No Small Parts
Back in the ’90s I rented Philip Haas’s film The Music of Chance, starring Mandy Patinkin and James Spader and based on the novel by Paul Auster. It is an agreeably creepy and unsettling little movie, but the thing I remember best about it, which happens at the end, has nothing to do with the story. Auster has a cameo: he drives along a deserted road, stops his car, gets out, and speaks one line. I don’t remember what his five or six words are, but they may as well be, “I AM NOT AN ACTOR!”
It wasn’t Auster’s fault — he is, after all, a novelist, not a screen performer. And, actually, he provided a service, if only for me. Hearing his line reading was like watching as a Christmas tree is plugged in, seeing things illuminated that had been invisible before: I suddenly had an appreciation for every bit-part player in every film I’d ever watched. Every time I had accepted, for a few seconds, that one of those actors was a bank teller, grocery-store clerk, gas-station attendant, or bus passenger, he or she had done the job well. The first requirement of the actor had been met: not standing out from the pack, but simply seeming to be what you are not, making it look as easy as being yourself.
Those roles don’t bring Oscar nominations, of course. The actors who are so honored — or deserve to be, anyway — are those who meet that first simple requirement while also registering intensity if not range of emotion, making us think not “Wow, that guy can act” but “Man, that person is really suffering,” or happy, or confused, or you name it. A few off-the-beaten-path examples:
Jane Fonda in Klute. At the movie’s climax, Fonda, as a prostitute, listens to a recording of the voice of her dead friend, her heart breaking right in front of us.
Candice Bergen in Carnal Knowledge. Bergen, as an undergraduate, has a night out with the two young men she is torn between, Jack Nicholson and Art Garfunkel. At one point she laughs hysterically. If there is better laughter captured on film, I’ve never seen it.
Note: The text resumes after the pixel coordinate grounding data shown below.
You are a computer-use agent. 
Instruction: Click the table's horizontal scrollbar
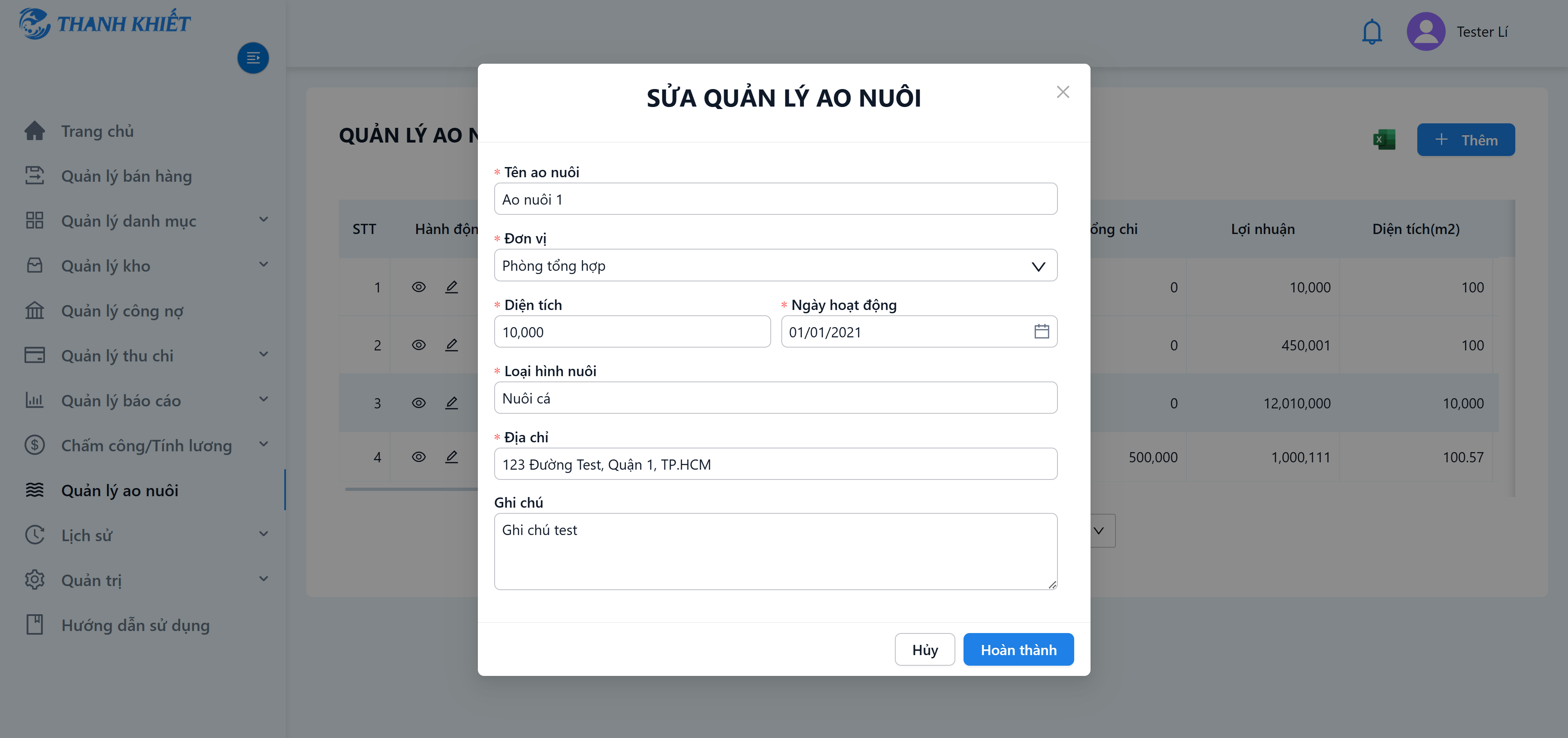click(411, 488)
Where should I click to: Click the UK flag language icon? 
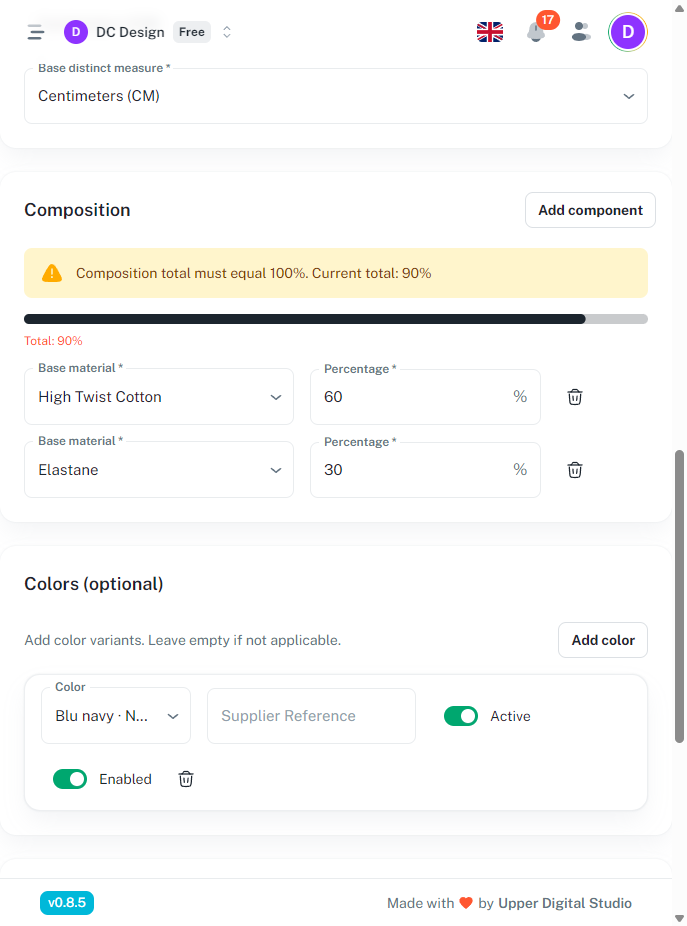coord(490,32)
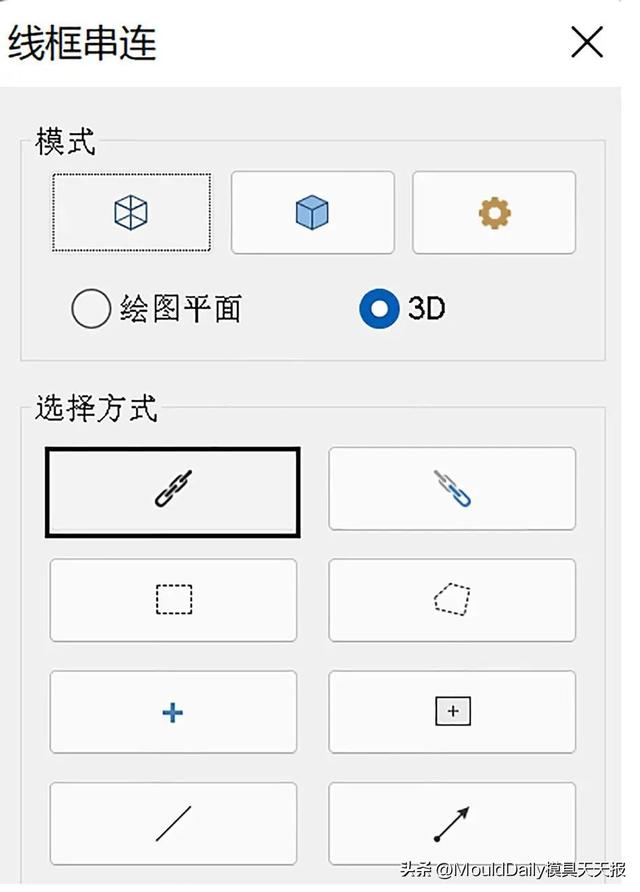Choose the boxed plus area selection
The height and width of the screenshot is (892, 640).
[452, 712]
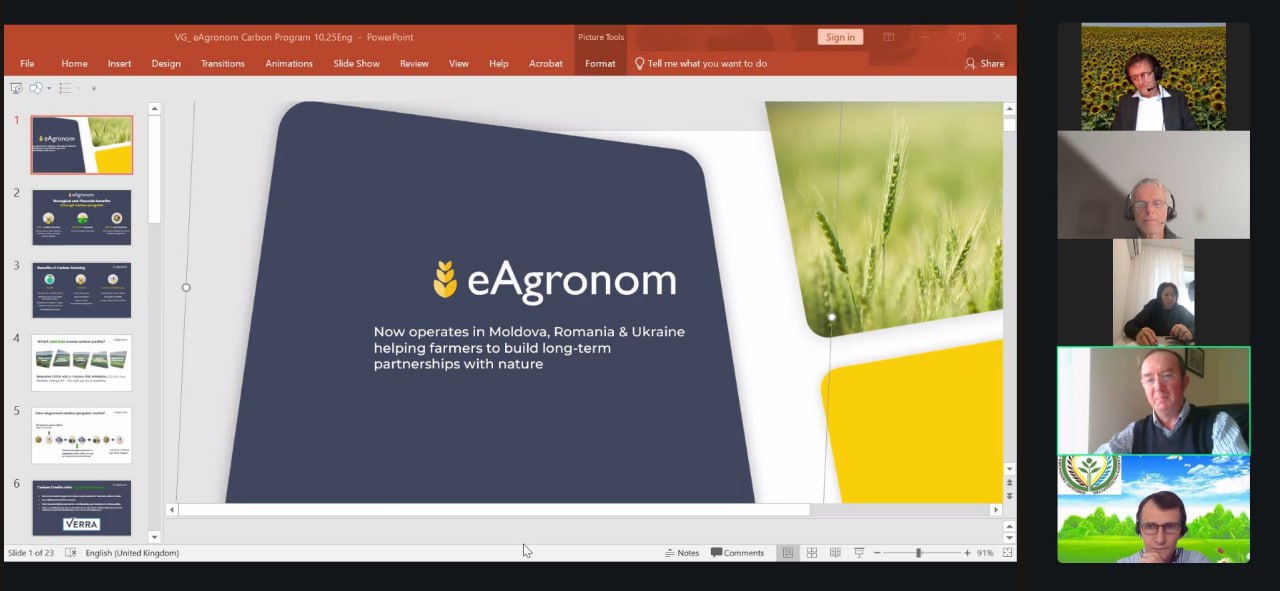Screen dimensions: 1280x591
Task: Select slide 6 thumbnail with VERRA logo
Action: click(x=82, y=508)
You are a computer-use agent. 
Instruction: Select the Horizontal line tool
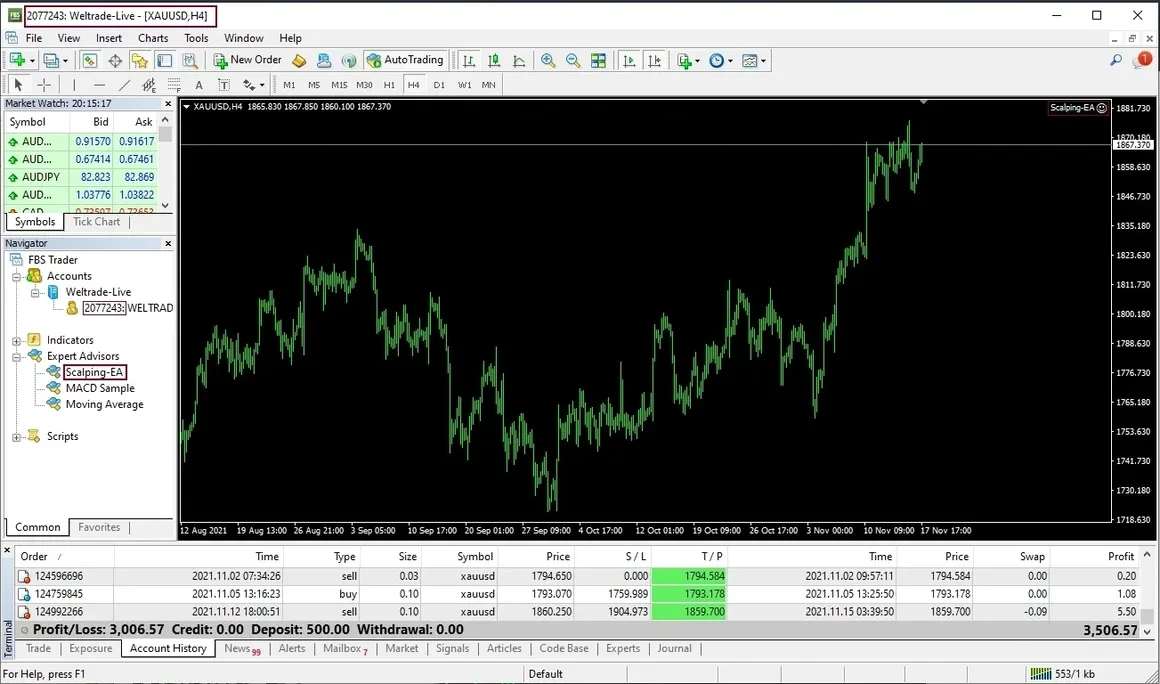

Adolph Caesar in A Soldier’s Story. In the segregated army of World War II, Caesar is a self-hating, evil s.o.b. of a sergeant in charge of soldiers including David Alan Grier, Denzel Washington, and Robert Townsend. After a bout of drinking, Caesar screams his regret at the choices he has made, just before being sent to his Maker by — whom?
Martin Sheen in Apocalypse Now. Sheen’s drunken scene in a hotel room. This one may need an asterisk next to it, since Sheen, while playing a man breaking down, was . . . well, breaking down. (See the chilling and illuminating documentary Hearts of Darkness, on the making of Apocalypse Now.)
What else is there? Tell Cliff . . .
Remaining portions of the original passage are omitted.